INSA Senior Scientist, Department of Biochemistry, IISc, G. Padmanabhan, who leads the research at P.N. Rangarajan’s laboratory in the Department of Biochemistry, said that the vaccine candidate appeared to prime the immune system of the mice against the disease, most likely by kickstarting a T cell immune response.

These results are, however, yet to be published, he said.

“We need to repeat the experiment in a few more animals to confirm our results first,” said Viswanathan Arun Nagaraj, a Ramanujan Fellow IISc, and part of the team working on the vaccine. They will next conduct safety trials on their animal models, he added.

The premise of the vaccine — containing mutant, inactivated sporozoites (or genetically attenuated sporozoites) — draws from two critical discoveries made earlier by the same team. The first discovery, made 20 years ago, was that the parasite can produce its own “heme” to sustain itself (although it also draws the molecule from the host’s haemoglobin when the parasite finally colonises in the host’s blood stream).

Second breakthrough

In 2013, the team made its second breakthrough when it identified all the heme-producing genes and found that the parasite’s ability to manufacture heme on its own was essential in its earliest “human stage” — when it enters the host’s liver.

“Inactivating the sporozoites is always the main challenge while researching a malaria vaccine,” Prof.
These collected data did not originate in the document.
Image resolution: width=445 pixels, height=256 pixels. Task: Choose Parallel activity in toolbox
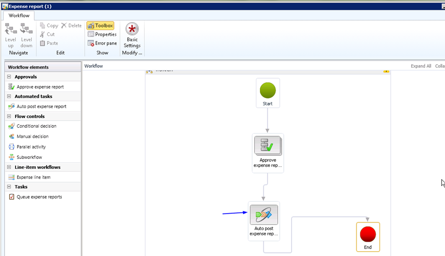click(31, 147)
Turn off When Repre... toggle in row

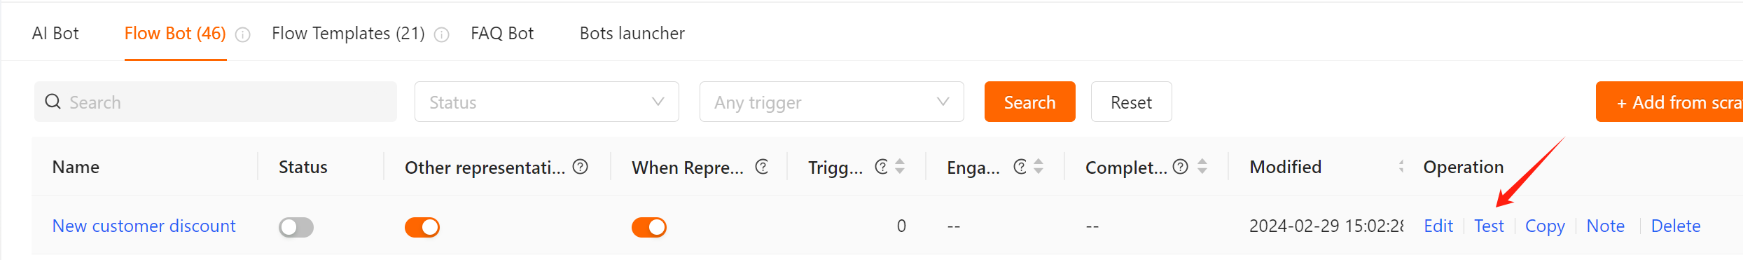649,227

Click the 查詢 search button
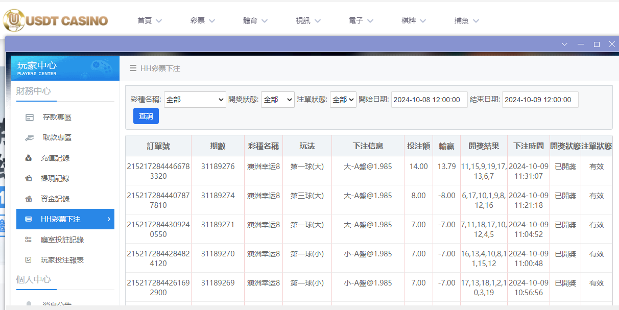146,116
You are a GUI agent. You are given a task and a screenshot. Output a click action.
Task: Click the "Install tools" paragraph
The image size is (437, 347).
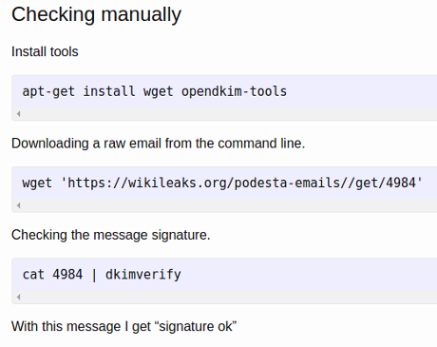(45, 51)
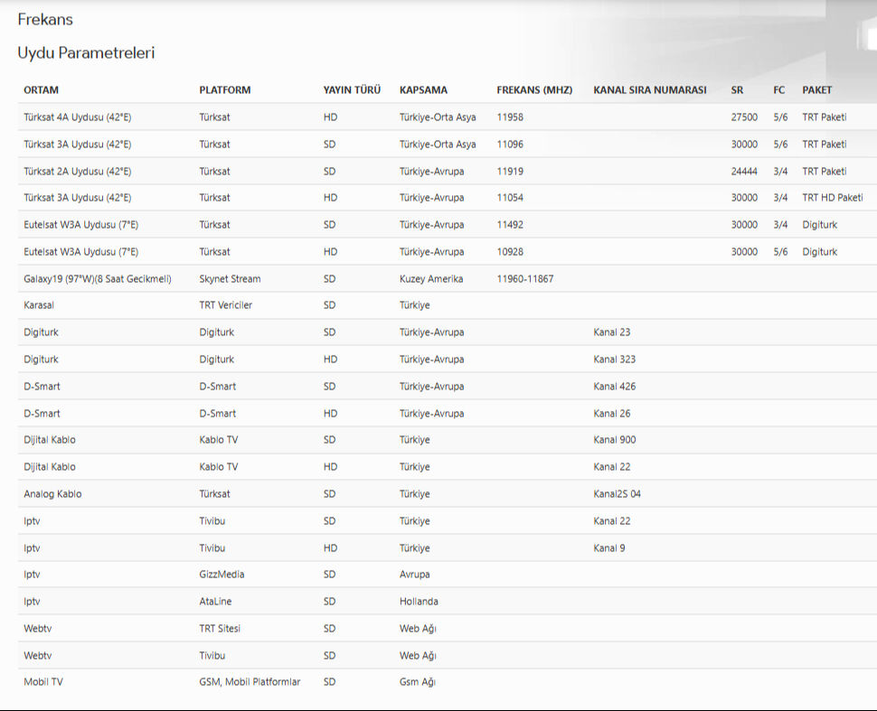Click the TRT HD Paketi cell
The width and height of the screenshot is (877, 711).
832,198
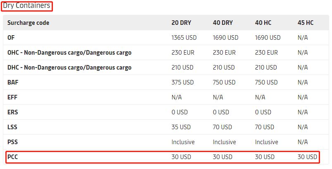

Padmanabhan said. By knocking out one of the heme-producing genes — ALA synthase gene — the researchers essentially created a parasite that was no longer capable of surviving in the liver, let alone being released in exponential numbers into the host’s bloodstream where it manifests as malaria.

“The heme-biosynthetic pathway could be a target for antimalarial therapies in the mosquito and liver stages of infection. The knockout parasite could also be tested for its potential as a genetically attenuated sporozoite vaccine,” Dr. Nagaraj and coauthors had anticipated in a paper published inPLoS Pathogens journal last year.

A vaccine against malaria has been a longstanding research problem especially because drugs have proved inadequate against the parasite that often develops resistance, Dr. Nagaraj said. “Only recently did we have reports from Cambodia of the parasite developing resistance to artemisinin, the most important anti-malaria drug. The parasites are developing resistance to even combination drugs.”

Among the vaccine candidates under various stages of trial around the world is the RTS,S vaccine based on a protein from the malaria sporozoite, which has shown a 30 to 50 per cent efficacy in human trials. Another vaccine being tested uses attenuated irradiated (weakened) sporozoites.

According to the WHO, malaria infected 207 million people across the world in 2012 and killed 627,000 people; nearly 80 per cent of the deaths were of children under five years of age.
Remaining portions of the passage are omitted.